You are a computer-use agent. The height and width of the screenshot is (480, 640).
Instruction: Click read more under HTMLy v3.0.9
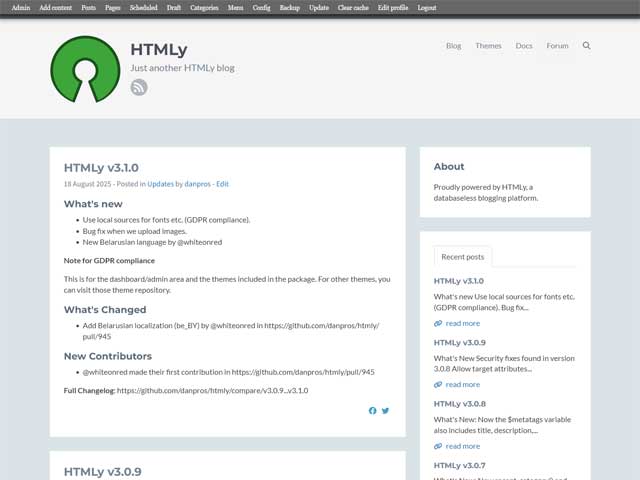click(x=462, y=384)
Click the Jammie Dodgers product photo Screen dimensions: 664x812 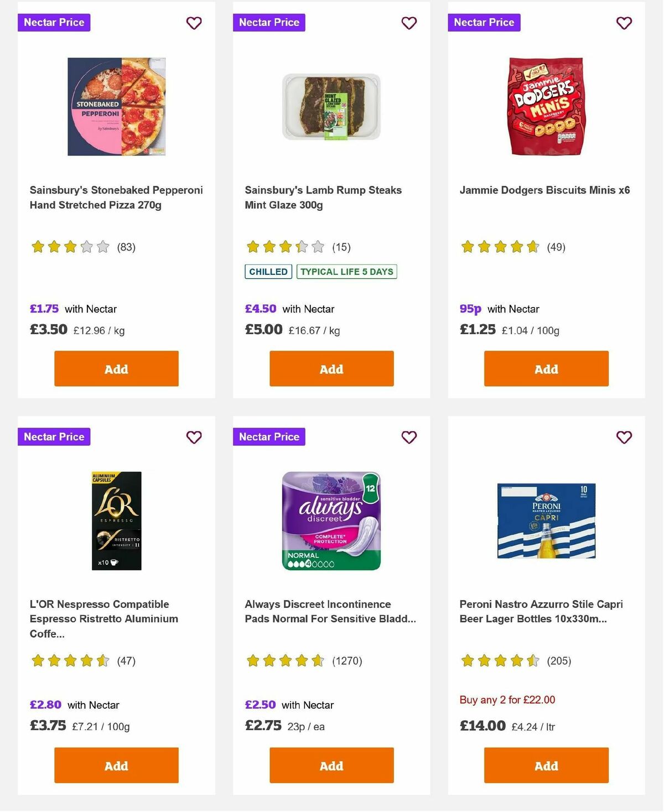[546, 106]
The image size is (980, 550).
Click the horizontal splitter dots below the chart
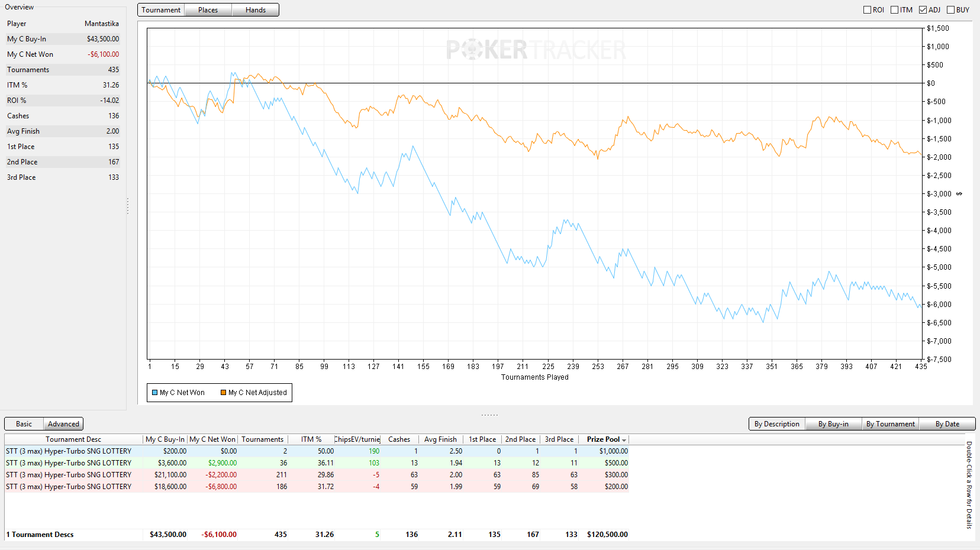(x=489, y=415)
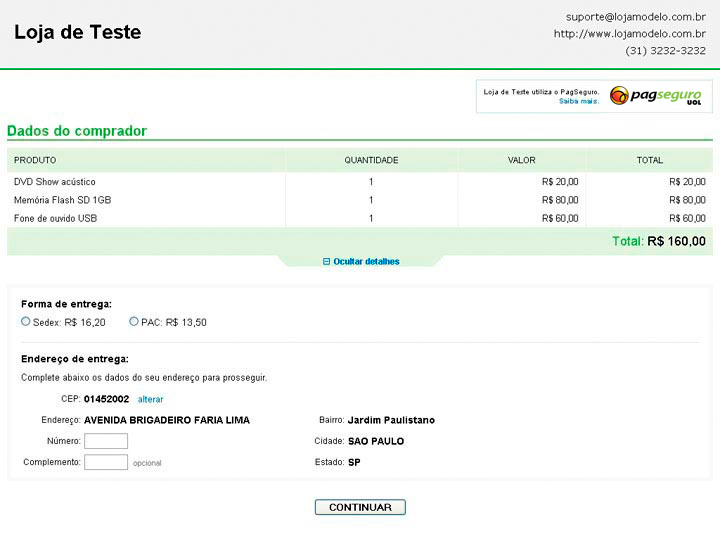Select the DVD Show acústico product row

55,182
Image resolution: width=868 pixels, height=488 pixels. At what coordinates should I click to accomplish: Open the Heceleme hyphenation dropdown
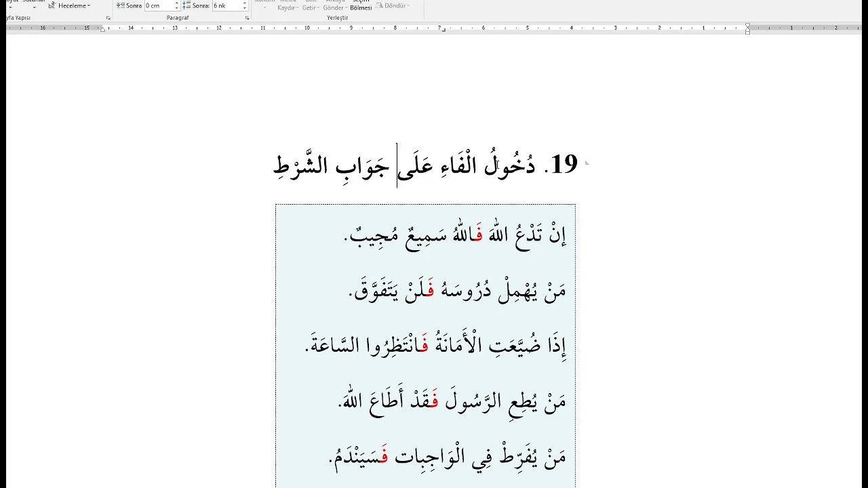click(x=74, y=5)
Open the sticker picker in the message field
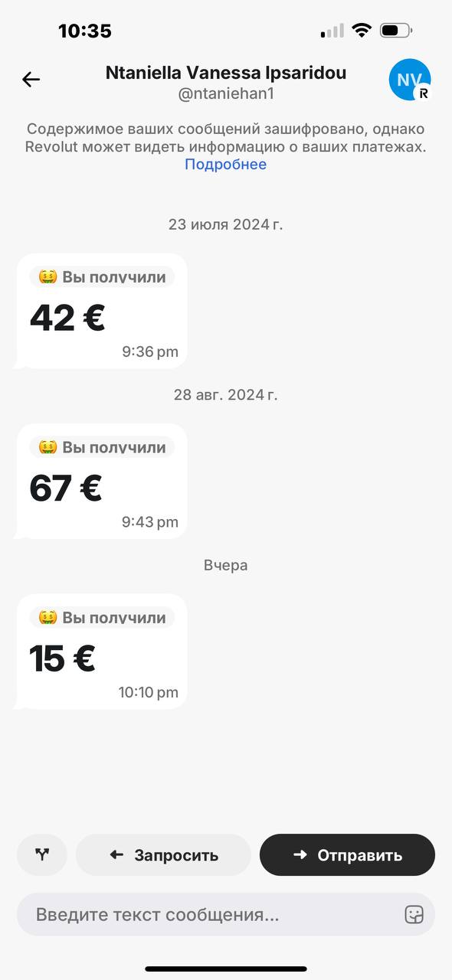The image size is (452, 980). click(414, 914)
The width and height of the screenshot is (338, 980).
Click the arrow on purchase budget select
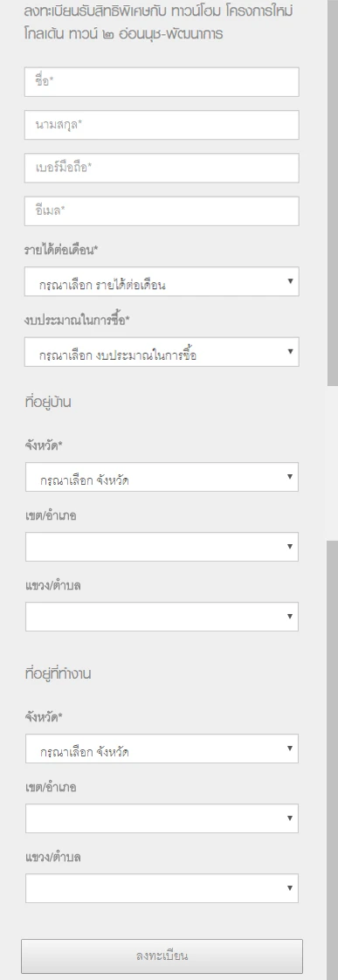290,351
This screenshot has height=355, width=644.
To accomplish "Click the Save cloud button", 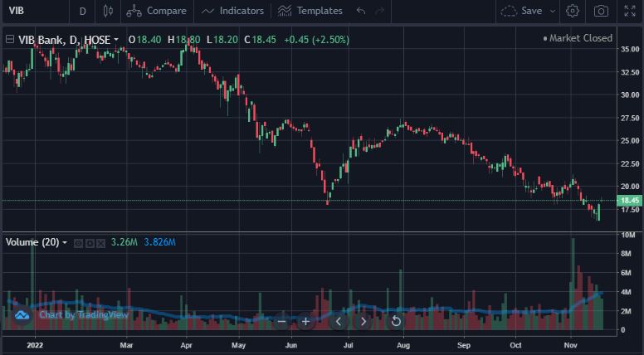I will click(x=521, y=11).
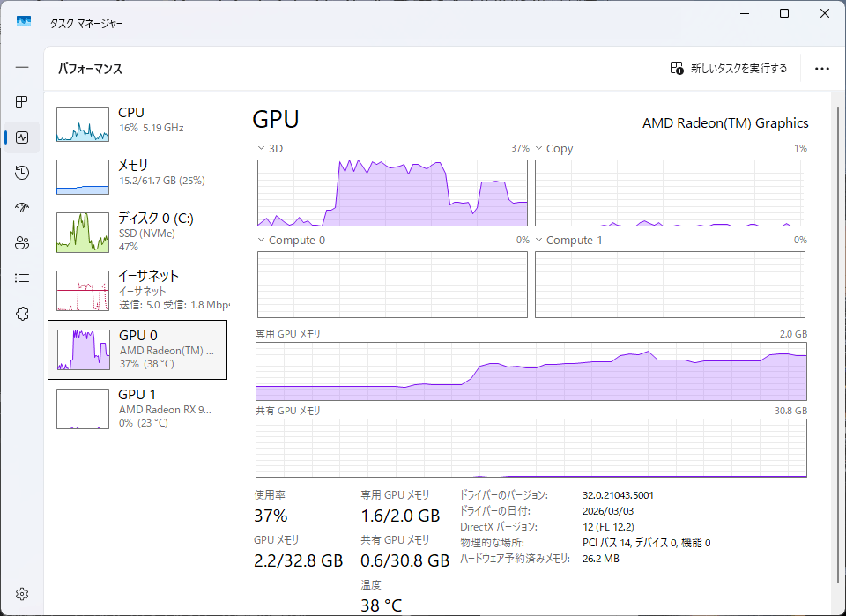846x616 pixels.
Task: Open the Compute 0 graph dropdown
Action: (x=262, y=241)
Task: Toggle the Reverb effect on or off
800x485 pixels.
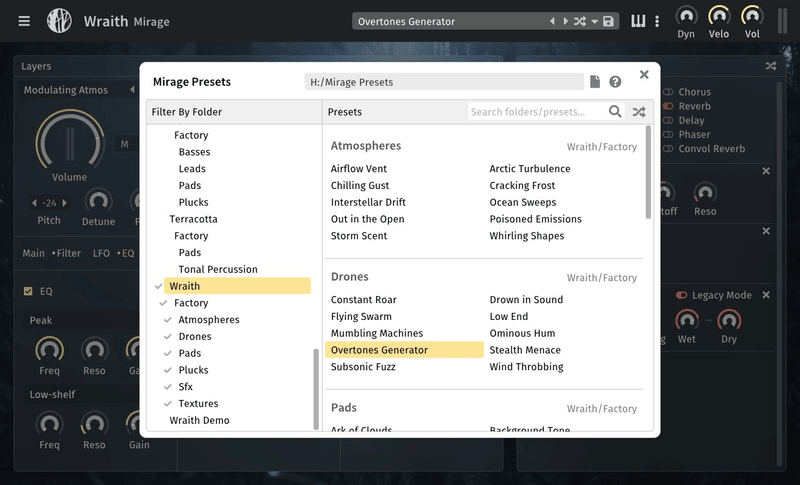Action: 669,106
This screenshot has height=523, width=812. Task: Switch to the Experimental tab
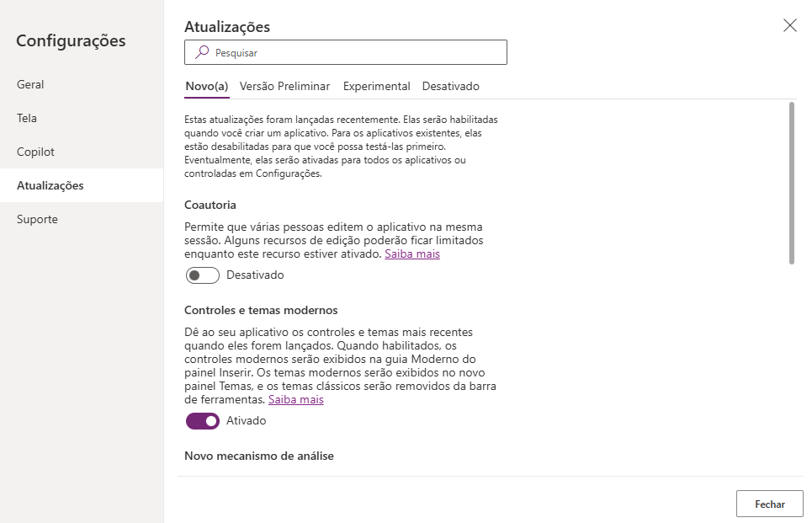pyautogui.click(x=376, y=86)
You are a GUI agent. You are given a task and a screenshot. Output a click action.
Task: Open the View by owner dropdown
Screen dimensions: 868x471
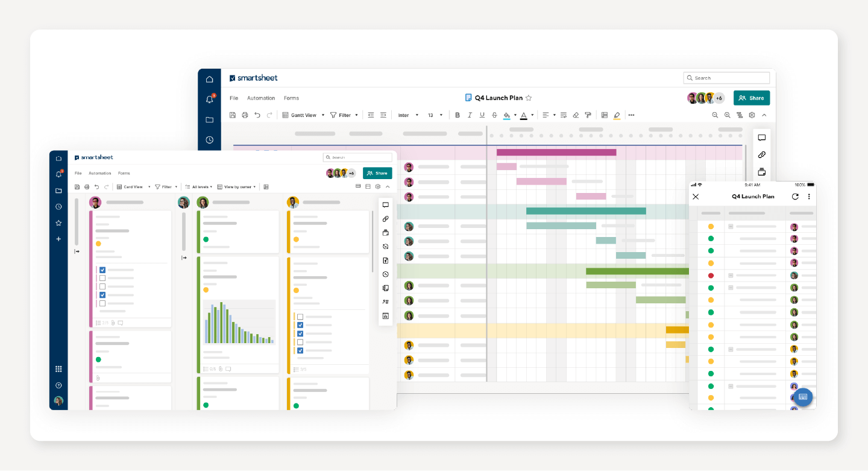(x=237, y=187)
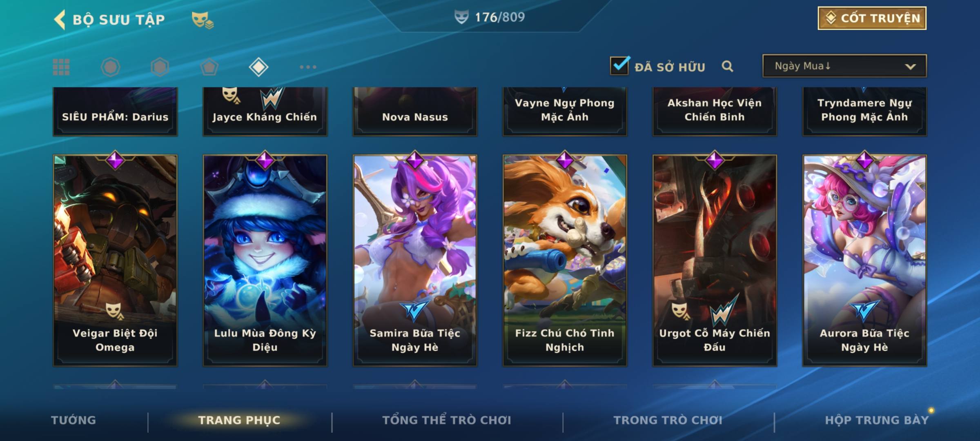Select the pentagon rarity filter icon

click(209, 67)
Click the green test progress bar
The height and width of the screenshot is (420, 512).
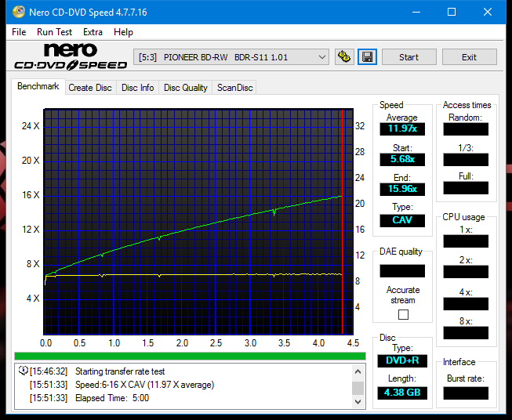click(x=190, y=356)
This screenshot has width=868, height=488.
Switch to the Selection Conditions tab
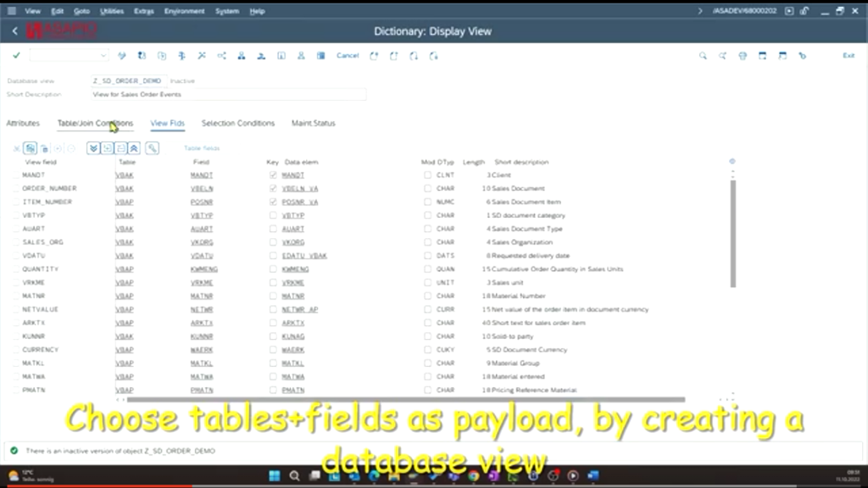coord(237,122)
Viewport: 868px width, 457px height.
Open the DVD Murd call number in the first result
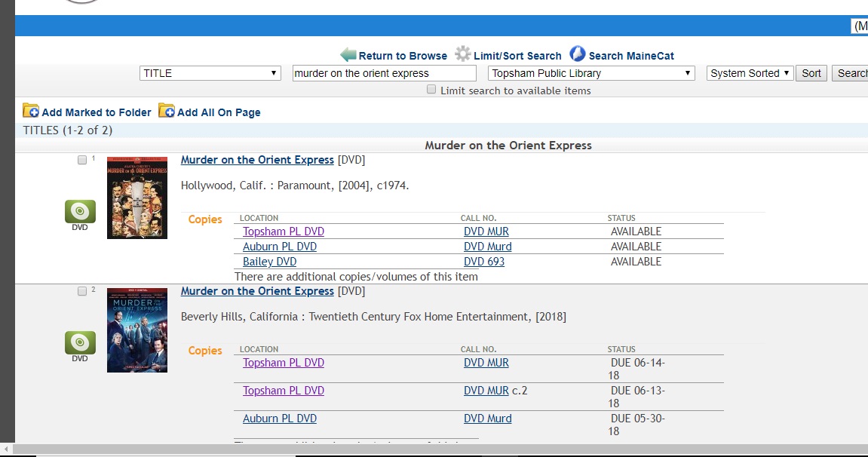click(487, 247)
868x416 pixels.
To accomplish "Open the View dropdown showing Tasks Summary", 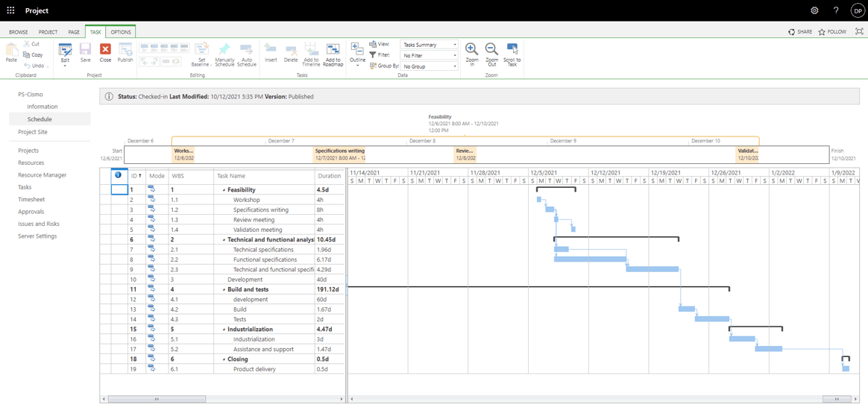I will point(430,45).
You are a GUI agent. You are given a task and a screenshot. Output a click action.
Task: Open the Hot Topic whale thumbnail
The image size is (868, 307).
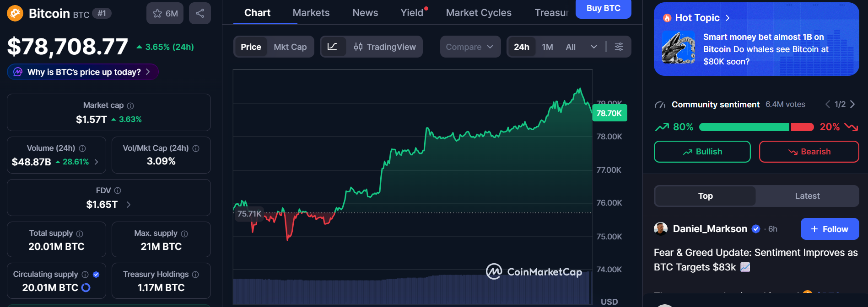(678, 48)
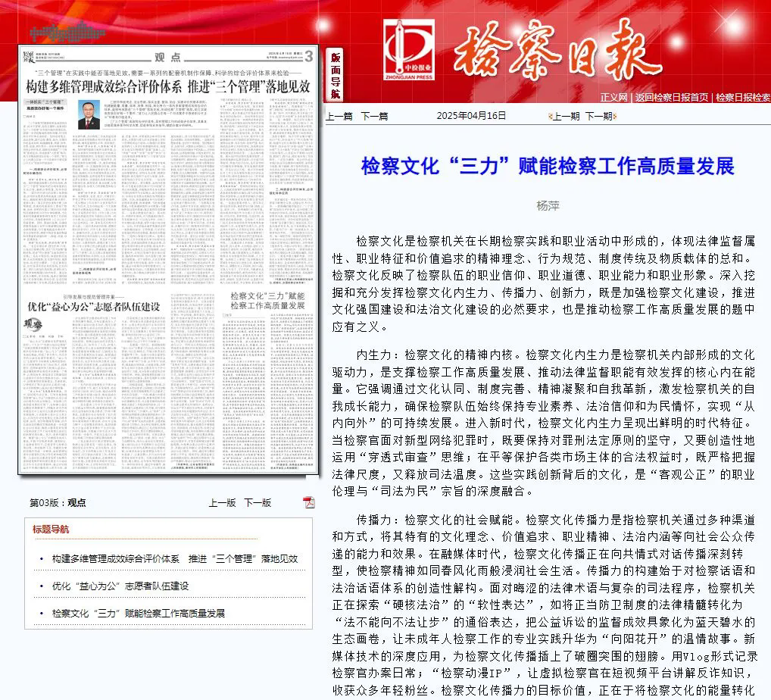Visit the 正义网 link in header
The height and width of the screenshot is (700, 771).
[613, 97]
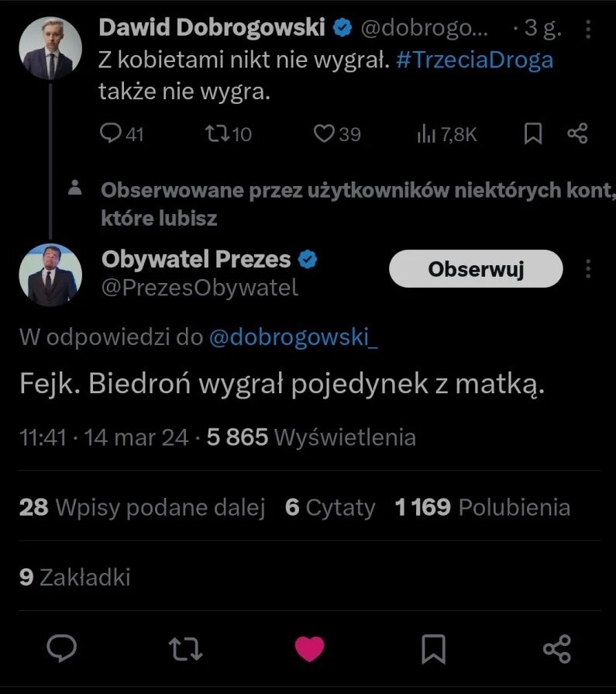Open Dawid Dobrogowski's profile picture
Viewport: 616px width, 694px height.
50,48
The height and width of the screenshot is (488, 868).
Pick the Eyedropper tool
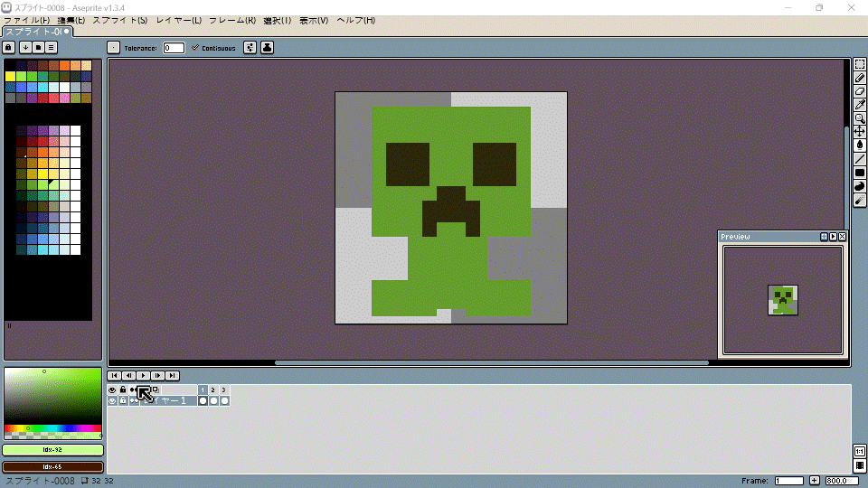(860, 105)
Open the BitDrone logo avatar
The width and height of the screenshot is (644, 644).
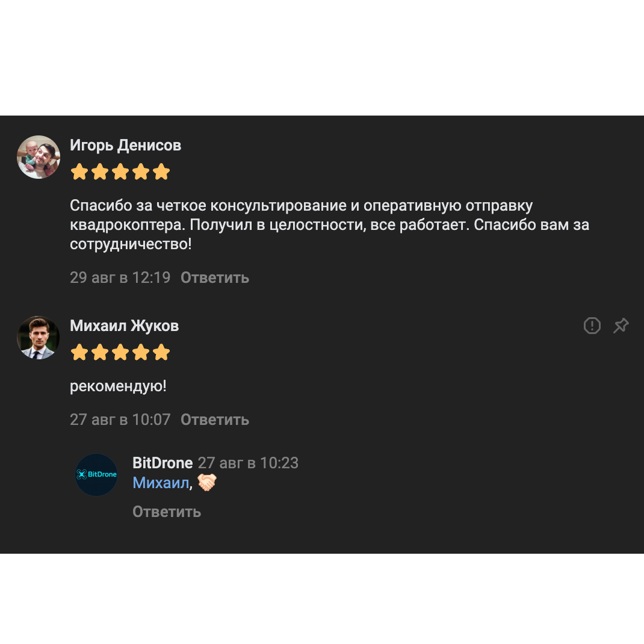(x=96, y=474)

About this exercise
Your copy should hold exactly the lines from the one with "The height and width of the screenshot is (488, 868)." through the final line of the records, both ends included, and no pictures.

Answer to this exercise
The height and width of the screenshot is (488, 868).
Pick the Eyedropper tool
(860, 105)
Open the BitDrone logo avatar
The width and height of the screenshot is (644, 644).
(x=96, y=474)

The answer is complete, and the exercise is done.